--- Task details ---
Set down all of the lines below exactly as they are given.

--- Records shown ---
++++++++++

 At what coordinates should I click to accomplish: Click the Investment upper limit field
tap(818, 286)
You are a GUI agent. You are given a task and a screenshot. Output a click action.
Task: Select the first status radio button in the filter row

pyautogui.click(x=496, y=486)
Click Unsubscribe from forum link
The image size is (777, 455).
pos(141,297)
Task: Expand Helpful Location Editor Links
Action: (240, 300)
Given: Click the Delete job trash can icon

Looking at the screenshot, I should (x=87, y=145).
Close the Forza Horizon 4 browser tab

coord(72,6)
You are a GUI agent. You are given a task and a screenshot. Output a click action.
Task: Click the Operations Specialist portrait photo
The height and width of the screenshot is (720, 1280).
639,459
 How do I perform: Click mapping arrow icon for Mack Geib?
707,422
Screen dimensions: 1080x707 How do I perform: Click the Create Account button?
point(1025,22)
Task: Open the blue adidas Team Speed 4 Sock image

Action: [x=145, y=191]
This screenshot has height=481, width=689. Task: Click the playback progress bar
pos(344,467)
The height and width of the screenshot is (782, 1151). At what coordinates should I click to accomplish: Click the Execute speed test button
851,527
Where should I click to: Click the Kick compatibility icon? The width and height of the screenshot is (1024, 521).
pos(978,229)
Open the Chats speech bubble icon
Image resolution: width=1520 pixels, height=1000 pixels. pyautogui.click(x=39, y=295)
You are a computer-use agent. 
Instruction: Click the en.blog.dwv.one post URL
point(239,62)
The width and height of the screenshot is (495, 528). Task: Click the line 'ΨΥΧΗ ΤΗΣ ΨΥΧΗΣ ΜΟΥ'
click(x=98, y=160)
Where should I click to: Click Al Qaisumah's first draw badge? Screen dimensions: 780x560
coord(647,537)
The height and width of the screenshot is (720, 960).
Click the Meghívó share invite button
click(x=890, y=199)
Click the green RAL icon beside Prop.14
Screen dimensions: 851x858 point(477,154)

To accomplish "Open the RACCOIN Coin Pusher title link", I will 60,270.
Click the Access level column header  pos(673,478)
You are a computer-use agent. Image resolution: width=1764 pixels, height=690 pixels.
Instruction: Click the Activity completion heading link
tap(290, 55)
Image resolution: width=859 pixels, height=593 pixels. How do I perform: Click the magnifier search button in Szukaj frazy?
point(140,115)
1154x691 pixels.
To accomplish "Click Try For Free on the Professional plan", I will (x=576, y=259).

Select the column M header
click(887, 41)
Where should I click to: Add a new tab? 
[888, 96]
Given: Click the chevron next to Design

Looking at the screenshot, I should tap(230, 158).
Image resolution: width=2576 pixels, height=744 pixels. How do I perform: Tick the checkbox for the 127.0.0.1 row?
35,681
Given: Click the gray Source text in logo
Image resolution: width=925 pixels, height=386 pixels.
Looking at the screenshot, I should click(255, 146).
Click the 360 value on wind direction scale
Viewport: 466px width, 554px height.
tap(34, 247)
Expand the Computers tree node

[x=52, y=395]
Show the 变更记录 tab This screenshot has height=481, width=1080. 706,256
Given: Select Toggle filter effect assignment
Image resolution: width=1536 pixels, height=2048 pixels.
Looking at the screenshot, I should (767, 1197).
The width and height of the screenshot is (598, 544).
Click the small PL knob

++++++++++

--- Answer for the task ---
 At what coordinates should I click to accomplish: Click the Investment upper limit field
tap(818, 286)
You are a GUI agent. You are given a task and a screenshot. Output a click action.
Task: Select the first status radio button in the filter row

pyautogui.click(x=496, y=486)
Click Unsubscribe from forum link
The image size is (777, 455).
pos(141,297)
Task: Expand Helpful Location Editor Links
Action: (240, 300)
Given: Click the Delete job trash can icon

Looking at the screenshot, I should (x=87, y=145).
Close the Forza Horizon 4 browser tab

coord(72,6)
You are a GUI agent. You are given a task and a screenshot. Output a click action.
Task: Click the Operations Specialist portrait photo
The height and width of the screenshot is (720, 1280).
639,459
 How do I perform: Click mapping arrow icon for Mack Geib?
707,422
Screen dimensions: 1080x707 How do I perform: Click the Create Account button?
point(1025,22)
Task: Open the blue adidas Team Speed 4 Sock image

Action: [x=145, y=191]
This screenshot has height=481, width=689. Task: Click the playback progress bar
pos(344,467)
The height and width of the screenshot is (782, 1151). At what coordinates should I click to accomplish: Click the Execute speed test button
851,527
Where should I click to: Click the Kick compatibility icon? The width and height of the screenshot is (1024, 521).
pos(978,229)
Open the Chats speech bubble icon
Image resolution: width=1520 pixels, height=1000 pixels. pyautogui.click(x=39, y=295)
You are a computer-use agent. 
Instruction: Click the en.blog.dwv.one post URL
point(239,62)
The width and height of the screenshot is (495, 528). Task: Click the line 'ΨΥΧΗ ΤΗΣ ΨΥΧΗΣ ΜΟΥ'
click(x=98, y=160)
Where should I click to: Click Al Qaisumah's first draw badge? Screen dimensions: 780x560
coord(647,537)
The height and width of the screenshot is (720, 960).
Click the Meghívó share invite button
click(x=890, y=199)
Click the green RAL icon beside Prop.14
Screen dimensions: 851x858 point(477,154)

To accomplish "Open the RACCOIN Coin Pusher title link", I will 60,270.
Click the Access level column header  pos(673,478)
You are a computer-use agent. Image resolution: width=1764 pixels, height=690 pixels.
Instruction: Click the Activity completion heading link
tap(290, 55)
Image resolution: width=859 pixels, height=593 pixels. How do I perform: Click the magnifier search button in Szukaj frazy?
point(140,115)
1154x691 pixels.
To accomplish "Click Try For Free on the Professional plan", I will (x=576, y=259).

Select the column M header
click(887, 41)
Where should I click to: Add a new tab? 
[888, 96]
Given: Click the chevron next to Design

Looking at the screenshot, I should tap(230, 158).
Image resolution: width=2576 pixels, height=744 pixels. How do I perform: Tick the checkbox for the 127.0.0.1 row?
35,681
Given: Click the gray Source text in logo
Image resolution: width=925 pixels, height=386 pixels.
Looking at the screenshot, I should click(255, 146).
Click the 360 value on wind direction scale
Viewport: 466px width, 554px height.
tap(34, 247)
Expand the Computers tree node

[x=52, y=395]
Show the 变更记录 tab This screenshot has height=481, width=1080. 706,256
Given: Select Toggle filter effect assignment
Image resolution: width=1536 pixels, height=2048 pixels.
Looking at the screenshot, I should (767, 1197).
The width and height of the screenshot is (598, 544).
Click the small PL knob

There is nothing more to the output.